== TASK REQUIREMENTS ==
Copy each line below that contains "agent".

== DATASET ENTRIES ==
- - - - -
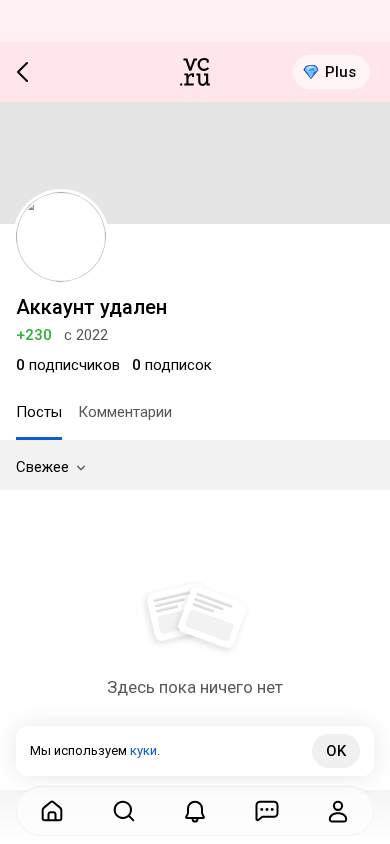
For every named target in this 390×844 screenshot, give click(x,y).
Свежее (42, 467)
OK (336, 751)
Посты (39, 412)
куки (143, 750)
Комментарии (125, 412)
- - - - -
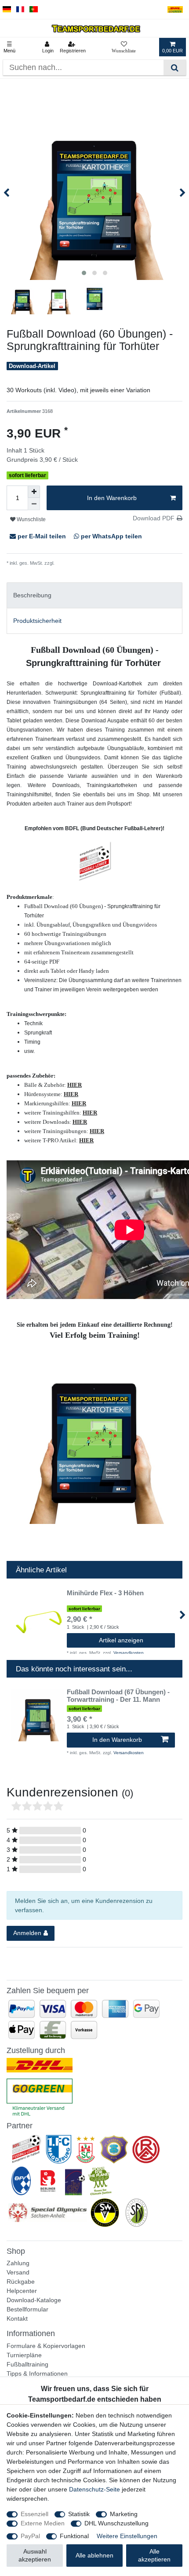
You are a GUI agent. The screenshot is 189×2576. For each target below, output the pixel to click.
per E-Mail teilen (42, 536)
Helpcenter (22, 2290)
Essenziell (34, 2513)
- - - - -
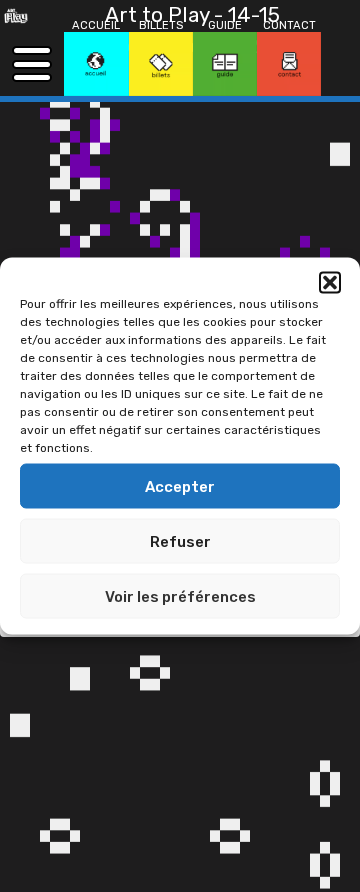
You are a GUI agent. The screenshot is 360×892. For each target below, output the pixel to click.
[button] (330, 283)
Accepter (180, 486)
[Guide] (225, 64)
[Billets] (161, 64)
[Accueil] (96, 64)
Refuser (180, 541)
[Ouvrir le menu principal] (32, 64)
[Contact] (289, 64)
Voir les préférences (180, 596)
- - - - -
== REPLY TO THE TASK ==
You are a GUI agent. The screenshot is 189×2576. For each target below, output the pixel to click.
You are a GUI agent. The screenshot is 360×892. For each target below, output the pixel to click.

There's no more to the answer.